| TASK BRIEF |
Copy out the listing below word for word, from its first line through the line that contains "Action: pyautogui.click(x=551, y=34)", including that line.

[Entries for finding text and elements]
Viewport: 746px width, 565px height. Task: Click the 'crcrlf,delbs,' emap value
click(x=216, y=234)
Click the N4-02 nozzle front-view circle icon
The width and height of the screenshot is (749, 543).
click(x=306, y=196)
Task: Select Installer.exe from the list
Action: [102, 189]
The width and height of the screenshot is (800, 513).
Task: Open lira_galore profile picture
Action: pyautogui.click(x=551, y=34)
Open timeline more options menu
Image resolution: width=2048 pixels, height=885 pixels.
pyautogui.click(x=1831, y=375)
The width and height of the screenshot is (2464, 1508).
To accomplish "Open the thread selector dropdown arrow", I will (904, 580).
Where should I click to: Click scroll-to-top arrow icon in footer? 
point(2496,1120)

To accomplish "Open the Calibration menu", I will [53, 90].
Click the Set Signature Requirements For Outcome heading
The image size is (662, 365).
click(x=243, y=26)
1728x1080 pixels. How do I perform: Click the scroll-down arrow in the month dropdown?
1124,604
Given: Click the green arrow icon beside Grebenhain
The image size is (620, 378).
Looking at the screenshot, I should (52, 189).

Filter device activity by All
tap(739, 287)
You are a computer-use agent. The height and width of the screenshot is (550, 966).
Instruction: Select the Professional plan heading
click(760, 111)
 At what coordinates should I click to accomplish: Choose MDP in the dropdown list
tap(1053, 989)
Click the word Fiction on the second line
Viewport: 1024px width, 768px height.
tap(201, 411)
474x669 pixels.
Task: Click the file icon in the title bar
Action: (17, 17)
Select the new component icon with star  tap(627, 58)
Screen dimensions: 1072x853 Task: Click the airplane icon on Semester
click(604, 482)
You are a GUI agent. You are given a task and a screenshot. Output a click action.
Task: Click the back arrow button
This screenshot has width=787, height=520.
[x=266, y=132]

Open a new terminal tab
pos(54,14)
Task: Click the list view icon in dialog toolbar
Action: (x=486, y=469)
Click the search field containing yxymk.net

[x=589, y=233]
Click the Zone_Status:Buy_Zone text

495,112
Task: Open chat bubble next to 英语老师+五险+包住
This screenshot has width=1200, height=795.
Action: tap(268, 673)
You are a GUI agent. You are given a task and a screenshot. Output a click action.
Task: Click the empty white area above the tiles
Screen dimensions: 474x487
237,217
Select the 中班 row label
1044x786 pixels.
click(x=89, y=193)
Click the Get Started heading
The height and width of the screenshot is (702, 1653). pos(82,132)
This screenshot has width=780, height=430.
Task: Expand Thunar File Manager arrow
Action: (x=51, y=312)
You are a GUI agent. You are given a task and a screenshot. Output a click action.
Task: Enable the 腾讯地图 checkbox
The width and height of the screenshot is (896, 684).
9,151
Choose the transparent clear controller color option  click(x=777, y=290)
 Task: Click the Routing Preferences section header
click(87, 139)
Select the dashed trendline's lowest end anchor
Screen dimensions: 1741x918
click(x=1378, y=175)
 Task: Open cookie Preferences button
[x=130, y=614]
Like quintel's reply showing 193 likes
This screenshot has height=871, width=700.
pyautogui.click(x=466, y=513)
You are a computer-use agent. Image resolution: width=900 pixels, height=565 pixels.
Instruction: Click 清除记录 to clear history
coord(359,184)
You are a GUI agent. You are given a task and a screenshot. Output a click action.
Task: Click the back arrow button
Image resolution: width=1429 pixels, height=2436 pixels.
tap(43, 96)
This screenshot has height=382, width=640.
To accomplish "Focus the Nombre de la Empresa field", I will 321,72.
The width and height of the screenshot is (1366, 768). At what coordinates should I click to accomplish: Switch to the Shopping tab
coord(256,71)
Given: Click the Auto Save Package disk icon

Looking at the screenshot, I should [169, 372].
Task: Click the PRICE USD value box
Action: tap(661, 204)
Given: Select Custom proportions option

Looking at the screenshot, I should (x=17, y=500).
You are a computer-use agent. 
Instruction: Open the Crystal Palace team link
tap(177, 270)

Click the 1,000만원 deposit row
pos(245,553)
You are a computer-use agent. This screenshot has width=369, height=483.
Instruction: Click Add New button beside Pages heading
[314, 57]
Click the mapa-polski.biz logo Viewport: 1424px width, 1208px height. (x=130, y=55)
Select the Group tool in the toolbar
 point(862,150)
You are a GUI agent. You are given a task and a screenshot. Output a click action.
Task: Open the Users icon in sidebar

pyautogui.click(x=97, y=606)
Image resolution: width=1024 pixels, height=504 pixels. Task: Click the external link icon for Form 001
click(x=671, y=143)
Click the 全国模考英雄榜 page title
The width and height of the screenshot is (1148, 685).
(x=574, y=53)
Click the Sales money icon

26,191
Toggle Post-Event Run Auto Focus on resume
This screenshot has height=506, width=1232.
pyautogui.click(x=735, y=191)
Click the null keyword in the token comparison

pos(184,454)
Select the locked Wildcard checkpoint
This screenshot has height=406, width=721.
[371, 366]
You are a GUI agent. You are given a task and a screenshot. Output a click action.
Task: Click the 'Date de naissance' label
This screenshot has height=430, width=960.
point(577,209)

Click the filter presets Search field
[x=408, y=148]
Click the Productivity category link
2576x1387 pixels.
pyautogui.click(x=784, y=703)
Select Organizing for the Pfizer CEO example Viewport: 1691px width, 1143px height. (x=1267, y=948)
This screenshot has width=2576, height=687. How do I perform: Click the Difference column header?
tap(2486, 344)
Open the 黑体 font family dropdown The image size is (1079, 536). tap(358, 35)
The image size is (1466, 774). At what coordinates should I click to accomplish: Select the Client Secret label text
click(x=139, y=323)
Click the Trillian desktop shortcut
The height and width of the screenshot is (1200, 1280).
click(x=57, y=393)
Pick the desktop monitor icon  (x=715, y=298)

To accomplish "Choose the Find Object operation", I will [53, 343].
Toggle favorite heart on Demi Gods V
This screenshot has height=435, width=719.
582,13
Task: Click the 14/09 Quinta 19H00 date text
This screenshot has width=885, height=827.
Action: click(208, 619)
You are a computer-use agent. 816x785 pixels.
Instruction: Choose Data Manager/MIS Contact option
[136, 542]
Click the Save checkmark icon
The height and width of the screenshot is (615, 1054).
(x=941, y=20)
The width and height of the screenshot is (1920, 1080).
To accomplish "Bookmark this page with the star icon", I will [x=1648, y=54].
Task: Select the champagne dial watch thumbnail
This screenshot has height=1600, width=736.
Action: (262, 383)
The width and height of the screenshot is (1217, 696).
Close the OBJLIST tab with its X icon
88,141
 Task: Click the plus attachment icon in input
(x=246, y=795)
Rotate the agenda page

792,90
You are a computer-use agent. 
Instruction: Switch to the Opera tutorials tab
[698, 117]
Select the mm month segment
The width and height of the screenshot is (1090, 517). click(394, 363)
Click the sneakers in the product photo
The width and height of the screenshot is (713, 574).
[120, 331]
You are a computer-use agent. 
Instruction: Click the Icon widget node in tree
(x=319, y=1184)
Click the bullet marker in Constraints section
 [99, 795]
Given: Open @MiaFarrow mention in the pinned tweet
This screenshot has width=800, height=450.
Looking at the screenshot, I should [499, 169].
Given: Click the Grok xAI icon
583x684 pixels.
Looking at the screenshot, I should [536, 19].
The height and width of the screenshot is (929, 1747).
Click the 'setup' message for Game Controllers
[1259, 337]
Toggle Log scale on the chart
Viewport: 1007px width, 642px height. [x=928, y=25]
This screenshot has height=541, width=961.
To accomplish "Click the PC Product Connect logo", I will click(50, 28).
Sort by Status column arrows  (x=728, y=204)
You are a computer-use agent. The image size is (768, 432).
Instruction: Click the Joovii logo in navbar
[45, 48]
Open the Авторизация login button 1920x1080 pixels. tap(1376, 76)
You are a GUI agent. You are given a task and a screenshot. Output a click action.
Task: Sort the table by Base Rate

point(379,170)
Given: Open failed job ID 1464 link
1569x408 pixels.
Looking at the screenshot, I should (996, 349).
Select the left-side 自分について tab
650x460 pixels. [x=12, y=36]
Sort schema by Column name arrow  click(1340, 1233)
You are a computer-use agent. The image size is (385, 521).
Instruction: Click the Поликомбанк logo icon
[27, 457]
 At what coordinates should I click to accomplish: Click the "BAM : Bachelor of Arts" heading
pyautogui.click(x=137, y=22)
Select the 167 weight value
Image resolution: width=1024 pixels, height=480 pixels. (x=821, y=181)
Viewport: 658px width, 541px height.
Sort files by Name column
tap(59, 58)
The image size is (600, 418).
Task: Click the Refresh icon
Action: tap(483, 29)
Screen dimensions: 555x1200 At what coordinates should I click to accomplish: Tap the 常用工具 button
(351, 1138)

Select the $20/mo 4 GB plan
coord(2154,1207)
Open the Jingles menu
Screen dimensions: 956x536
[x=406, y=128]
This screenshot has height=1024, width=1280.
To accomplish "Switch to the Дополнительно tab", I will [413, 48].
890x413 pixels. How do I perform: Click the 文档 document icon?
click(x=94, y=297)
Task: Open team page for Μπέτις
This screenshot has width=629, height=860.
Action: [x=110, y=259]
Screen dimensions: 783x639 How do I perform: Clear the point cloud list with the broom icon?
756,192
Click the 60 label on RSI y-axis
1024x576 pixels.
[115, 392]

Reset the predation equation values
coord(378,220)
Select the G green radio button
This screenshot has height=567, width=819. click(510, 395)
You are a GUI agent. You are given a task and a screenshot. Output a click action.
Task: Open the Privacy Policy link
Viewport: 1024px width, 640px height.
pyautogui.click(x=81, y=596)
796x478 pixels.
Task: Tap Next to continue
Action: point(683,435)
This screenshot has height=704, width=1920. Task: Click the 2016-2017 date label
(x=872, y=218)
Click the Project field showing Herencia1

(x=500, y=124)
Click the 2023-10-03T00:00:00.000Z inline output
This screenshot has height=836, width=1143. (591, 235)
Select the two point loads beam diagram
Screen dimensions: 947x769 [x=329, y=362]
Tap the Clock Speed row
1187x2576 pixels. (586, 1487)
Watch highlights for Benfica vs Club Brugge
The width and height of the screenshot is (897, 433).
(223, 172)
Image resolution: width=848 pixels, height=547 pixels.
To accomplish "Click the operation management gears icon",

| EXERCISE RESULT |
Viewport: 746px width, 565px height. Task: Click the 'crcrlf,delbs,' emap value
click(x=216, y=234)
Click the N4-02 nozzle front-view circle icon
The width and height of the screenshot is (749, 543).
click(x=306, y=196)
Task: Select Installer.exe from the list
Action: [102, 189]
The width and height of the screenshot is (800, 513).
Task: Open lira_galore profile picture
Action: pyautogui.click(x=551, y=34)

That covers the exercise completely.